=== What to produce ===
Which lines come from the start of the records through the line that holds "Aceptar todas [button] (1279, 1449)"? Write them out word for word.

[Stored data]
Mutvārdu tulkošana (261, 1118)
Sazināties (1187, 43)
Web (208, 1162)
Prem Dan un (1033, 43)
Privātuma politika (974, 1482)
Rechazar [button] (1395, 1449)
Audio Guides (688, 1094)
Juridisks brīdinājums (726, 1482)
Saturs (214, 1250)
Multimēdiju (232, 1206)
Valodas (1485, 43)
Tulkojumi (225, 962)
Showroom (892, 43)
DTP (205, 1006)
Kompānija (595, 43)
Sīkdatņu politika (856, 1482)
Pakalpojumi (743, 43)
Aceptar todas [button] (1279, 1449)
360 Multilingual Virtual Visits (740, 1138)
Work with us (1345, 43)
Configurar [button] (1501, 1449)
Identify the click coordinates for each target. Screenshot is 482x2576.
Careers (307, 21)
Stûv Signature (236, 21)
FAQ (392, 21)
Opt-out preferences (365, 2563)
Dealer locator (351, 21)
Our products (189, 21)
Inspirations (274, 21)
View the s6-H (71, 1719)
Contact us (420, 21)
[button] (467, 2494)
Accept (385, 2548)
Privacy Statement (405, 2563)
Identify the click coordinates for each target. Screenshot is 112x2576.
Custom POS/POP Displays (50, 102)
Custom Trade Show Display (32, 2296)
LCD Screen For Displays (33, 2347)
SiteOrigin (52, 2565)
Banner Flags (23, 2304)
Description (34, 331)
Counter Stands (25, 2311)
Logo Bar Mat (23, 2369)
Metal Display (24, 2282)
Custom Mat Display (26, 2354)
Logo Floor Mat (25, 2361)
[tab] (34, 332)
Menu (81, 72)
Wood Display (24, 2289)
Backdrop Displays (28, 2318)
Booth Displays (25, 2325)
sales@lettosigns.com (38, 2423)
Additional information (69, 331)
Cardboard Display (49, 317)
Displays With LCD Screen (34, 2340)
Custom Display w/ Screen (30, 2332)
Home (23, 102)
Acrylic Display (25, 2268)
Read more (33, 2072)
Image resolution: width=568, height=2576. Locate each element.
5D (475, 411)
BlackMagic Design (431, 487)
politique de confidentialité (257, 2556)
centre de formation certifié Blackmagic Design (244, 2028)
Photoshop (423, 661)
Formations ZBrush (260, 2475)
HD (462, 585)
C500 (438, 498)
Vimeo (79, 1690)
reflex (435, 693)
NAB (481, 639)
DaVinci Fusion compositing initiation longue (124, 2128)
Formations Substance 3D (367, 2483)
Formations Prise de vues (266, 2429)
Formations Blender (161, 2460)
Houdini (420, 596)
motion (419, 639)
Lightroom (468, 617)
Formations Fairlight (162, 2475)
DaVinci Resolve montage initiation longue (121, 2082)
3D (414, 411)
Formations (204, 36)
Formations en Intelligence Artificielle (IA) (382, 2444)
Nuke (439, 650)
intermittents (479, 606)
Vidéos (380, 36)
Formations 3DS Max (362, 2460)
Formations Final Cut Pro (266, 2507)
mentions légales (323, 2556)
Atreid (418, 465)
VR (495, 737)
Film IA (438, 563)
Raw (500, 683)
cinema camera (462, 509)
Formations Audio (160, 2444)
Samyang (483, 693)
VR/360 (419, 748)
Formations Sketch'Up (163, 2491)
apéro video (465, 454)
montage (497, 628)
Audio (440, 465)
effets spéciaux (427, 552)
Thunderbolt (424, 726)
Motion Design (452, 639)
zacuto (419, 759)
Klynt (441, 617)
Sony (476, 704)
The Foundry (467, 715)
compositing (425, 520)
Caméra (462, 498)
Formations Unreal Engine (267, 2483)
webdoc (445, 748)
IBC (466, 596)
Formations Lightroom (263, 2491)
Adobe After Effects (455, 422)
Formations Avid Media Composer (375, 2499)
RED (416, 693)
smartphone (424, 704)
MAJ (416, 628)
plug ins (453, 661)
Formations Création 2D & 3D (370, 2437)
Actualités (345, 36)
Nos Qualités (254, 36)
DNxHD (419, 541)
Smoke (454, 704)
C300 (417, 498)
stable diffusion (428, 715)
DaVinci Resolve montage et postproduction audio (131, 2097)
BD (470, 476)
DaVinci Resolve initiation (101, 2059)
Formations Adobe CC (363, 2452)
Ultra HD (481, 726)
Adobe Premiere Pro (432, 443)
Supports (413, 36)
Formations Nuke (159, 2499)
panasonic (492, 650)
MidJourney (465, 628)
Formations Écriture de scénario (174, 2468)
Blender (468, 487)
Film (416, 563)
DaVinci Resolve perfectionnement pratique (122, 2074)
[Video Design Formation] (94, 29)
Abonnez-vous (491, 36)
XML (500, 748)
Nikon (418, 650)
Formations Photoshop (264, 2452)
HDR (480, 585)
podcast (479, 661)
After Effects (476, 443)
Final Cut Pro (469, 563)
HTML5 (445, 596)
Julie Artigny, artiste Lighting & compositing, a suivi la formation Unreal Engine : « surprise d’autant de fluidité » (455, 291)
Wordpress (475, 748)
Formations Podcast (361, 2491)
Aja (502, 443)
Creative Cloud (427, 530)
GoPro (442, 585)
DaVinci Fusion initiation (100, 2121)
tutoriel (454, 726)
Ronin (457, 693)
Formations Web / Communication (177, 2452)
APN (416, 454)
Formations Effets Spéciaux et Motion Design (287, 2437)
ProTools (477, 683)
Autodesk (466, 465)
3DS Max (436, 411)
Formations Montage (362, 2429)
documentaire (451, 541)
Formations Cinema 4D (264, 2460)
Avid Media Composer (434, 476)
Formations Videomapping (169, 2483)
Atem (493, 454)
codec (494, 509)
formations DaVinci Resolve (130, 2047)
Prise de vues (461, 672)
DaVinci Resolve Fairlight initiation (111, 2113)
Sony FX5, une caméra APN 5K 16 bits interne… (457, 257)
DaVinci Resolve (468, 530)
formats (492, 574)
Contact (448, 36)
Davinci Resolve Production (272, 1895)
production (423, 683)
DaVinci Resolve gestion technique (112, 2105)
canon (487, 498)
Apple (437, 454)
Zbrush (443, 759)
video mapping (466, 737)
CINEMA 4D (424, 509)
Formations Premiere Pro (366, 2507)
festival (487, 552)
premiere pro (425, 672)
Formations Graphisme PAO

=== Answer space ===
Mutvārdu tulkošana (261, 1118)
Sazināties (1187, 43)
Web (208, 1162)
Prem Dan un (1033, 43)
Privātuma politika (974, 1482)
Rechazar [button] (1395, 1449)
Audio Guides (688, 1094)
Juridisks brīdinājums (726, 1482)
Saturs (214, 1250)
Multimēdiju (232, 1206)
Valodas (1485, 43)
Tulkojumi (225, 962)
Showroom (892, 43)
DTP (205, 1006)
Kompānija (595, 43)
Sīkdatņu politika (856, 1482)
Pakalpojumi (743, 43)
Aceptar todas [button] (1279, 1449)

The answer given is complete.